If you want to finance your company with debt, here are some common types of small-business loans:

  • Term loans can have high borrowing limits and may be a good choice if you’re looking to expand and have good credit and strong earnings.

  • Business lines of credit offer a flexible way to meet short-term financing needs — for example, if you need to purchase inventory or fix broken equipment.

  • Invoice factoring can turn unpaid invoices into fast cash and may be an option for startups with bad credit because the invoices themselves act as collateral.

  • Personal loans for business are another option for new businesses that want to hang on to equity, but rates depend on your credit score and can be expensive.

  • Business credit cards can help cover ongoing expenses and may be necessary if you’re a startup that can’t qualify for a loan.

Equity financing options for small businesses

Here are some small-business financing options that can rely on equity:

  • Venture capital may come from a single person or a firm that invests from a pool of money. VCs are more likely to offer financing to established businesses than startups and will often require a seat on the board of directors, plus equity.

  • Angel investors are individuals who use their own money to offer businesses financing. They typically invest in startups with high earning potential, which means they may be more likely to take a risk if the return looks promising.

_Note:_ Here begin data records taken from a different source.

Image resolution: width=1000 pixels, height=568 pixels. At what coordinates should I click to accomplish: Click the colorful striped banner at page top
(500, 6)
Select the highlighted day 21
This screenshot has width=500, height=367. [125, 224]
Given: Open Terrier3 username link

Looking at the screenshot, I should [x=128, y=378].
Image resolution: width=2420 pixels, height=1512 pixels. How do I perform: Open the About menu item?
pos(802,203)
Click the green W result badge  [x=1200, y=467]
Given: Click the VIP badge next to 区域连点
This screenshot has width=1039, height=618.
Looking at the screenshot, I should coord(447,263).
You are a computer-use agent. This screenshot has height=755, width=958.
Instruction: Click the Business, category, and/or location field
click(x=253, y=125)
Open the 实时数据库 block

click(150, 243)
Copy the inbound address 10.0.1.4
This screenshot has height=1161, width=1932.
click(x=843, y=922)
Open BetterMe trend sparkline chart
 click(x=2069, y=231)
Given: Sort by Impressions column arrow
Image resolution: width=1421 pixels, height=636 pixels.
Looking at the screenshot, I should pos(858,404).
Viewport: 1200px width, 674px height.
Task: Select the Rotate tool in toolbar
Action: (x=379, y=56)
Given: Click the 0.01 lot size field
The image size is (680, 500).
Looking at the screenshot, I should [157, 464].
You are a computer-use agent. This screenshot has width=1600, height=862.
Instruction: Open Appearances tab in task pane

  • Equity crowdfunding is a process of raising capital from a “crowd,” or group of investors. This can be a good option for smaller businesses or those who are wary about pitching directly to an angel investor or venture capitalist. Investors can view and select business profiles to support directly via the online crowdfunding platform. 

  • Family and friends. Getting in front of a VC or angel investor can be difficult; earning an investment is even harder. You may have better luck getting equity financing from family and friends. But if you lose their money, your relationship could be at risk.

Frequently asked questions

Debt financing involves taking out loans, which are lump sums given by a lender to be repaid over time with interest. Equity financing involves trading equity, or ownership, in your business in exchange for capital.

In short, debt refers to money that you owe a lender, while equity simply refers to shares of ownership in a business.

It depends on the business. Debt can be risky if monthly or weekly payments get on top of you and restrict your cash flow. Equity financing can be risky if you give up too much control of your business.